Franco-Cuban duo Ibeyi sound like something out of a labyrinthine subterranean setting. Naomi and Lisa-Kaindé Díaz, who took the Yorúbá term meaning the divine spirit that surrounds twins as a moniker, traverse the globe singing songs as haunting as the women and circumstances that created them. The pair’s father was world-renowned conguero and Cuban percussionist Miguel “Angá” Díaz, who passed away when Lisa and Naomi were 11. Their older sister Yanira followed, dying of a brain aneurysm in 2013.

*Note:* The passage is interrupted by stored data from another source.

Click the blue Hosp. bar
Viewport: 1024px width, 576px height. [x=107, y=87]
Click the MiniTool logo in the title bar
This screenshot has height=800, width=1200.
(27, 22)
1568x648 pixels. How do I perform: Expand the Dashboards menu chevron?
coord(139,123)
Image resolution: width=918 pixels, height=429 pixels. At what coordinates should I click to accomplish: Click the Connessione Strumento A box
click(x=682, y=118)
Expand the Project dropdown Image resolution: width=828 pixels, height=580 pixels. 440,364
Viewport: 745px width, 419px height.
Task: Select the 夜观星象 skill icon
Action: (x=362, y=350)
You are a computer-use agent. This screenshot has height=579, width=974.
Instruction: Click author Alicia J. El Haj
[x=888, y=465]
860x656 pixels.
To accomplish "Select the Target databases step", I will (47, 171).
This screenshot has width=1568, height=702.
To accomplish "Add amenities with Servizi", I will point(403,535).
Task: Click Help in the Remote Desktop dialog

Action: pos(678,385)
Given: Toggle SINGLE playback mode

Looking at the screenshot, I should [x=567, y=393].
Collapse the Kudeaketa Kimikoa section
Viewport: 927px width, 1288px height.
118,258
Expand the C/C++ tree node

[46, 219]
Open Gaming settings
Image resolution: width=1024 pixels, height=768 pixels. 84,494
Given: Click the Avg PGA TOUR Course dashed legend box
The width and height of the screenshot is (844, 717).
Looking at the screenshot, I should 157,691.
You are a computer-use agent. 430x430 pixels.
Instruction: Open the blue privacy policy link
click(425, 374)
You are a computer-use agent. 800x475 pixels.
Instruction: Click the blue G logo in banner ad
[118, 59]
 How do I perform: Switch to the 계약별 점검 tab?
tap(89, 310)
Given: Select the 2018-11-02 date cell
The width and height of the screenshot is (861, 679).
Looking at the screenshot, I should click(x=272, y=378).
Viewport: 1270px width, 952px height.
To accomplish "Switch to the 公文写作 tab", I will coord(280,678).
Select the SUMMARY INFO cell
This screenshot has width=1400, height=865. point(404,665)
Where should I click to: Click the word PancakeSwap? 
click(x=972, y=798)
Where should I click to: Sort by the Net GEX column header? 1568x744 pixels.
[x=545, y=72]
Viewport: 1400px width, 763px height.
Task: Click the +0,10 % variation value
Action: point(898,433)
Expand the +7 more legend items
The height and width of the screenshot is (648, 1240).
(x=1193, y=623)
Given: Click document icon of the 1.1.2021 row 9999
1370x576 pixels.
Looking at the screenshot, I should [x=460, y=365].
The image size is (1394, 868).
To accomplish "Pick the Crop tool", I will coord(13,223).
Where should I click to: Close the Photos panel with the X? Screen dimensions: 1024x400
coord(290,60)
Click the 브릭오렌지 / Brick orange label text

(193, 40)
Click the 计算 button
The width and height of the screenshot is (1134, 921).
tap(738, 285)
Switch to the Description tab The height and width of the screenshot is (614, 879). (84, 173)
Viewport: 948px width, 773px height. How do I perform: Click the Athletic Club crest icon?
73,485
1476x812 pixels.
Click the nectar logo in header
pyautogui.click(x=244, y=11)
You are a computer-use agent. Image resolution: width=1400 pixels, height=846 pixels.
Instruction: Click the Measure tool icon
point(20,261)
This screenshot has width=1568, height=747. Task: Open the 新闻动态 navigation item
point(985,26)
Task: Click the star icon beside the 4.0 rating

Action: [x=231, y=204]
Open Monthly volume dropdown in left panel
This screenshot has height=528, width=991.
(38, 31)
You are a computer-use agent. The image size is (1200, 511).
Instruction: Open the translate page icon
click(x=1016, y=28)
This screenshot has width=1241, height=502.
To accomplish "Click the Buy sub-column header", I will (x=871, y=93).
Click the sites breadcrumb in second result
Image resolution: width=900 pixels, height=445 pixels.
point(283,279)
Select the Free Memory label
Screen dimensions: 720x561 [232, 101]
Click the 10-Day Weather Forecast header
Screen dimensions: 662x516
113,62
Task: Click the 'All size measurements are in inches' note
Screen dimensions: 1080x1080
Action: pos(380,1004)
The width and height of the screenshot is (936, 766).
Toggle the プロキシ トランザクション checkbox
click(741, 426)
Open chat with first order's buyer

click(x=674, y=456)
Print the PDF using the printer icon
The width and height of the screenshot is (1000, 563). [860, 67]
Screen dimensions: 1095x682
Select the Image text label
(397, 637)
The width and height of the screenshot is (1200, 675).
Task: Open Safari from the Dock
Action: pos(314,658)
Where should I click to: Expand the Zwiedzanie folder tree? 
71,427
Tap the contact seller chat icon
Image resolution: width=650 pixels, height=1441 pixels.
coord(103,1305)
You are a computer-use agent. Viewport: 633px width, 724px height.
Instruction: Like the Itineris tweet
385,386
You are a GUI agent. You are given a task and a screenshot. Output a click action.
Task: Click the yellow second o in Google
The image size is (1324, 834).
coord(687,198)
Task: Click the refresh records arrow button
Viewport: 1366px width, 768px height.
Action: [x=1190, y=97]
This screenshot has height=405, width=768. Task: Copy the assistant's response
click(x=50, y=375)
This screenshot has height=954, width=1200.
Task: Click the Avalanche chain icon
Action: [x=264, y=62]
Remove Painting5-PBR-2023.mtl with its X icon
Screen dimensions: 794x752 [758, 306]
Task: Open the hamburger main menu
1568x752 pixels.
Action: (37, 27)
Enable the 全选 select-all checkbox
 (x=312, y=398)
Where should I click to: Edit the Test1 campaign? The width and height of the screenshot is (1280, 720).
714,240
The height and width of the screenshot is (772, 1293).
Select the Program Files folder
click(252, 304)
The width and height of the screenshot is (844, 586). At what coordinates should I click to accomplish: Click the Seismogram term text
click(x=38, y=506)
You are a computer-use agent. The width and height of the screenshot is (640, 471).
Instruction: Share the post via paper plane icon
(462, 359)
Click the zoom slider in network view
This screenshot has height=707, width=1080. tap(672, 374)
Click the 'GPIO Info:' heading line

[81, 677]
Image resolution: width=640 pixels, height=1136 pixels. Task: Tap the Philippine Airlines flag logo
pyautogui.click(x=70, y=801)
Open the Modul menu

On their self-titled album, Lisa and Naomi, 20, sing to their father, sister and orishas (like in “River”), while weaving together hip-hop, jazz, and electronica. “We believe that art is a spiritual path,” explained Ibeyi, also deeply-rooted in the widely practiced Afro-Cuban religion of Santeria. “A way to connect to ourselves and to others. A way to be present and a way to share.”
Equal parts death, hope, and worship, Ibeyi is a musical ritual as deep as the ocean that separates their two homes of Havana and Paris. It begins and ends with prayer; a solemn request for the kind of miracle that rises from the grave.
VIBE Viva: Your ethnic makeup is a richly diverse one. What was it like growing up in your household?
Naomi: It was really amazing. We grew up surrounded by many different cultures: Cuban, European, North African, and Indian. We are a product of all of what we saw and lived.
Lisa-Kaindé: And we absolutely love it.
Did one culture play a larger role than the other?
Naomi: Yes. We identify as French and Cuban. Those are the two cultures that played a larger role in our lives, because of mom and dad…
Lisa-Kaindé: In the Cuban culture, there is a major Yoruba influence from the legacy of the slaves that were shipped there from Benin and Nigeria, or what used to be Dahomey.
What kind of music were you exposed to as children?
Naomi: As kids, we used to listen to the things the kids our age were listening to like pop and hip-hop. But thanks to our family, we were equally exposed to a much wider range of genres.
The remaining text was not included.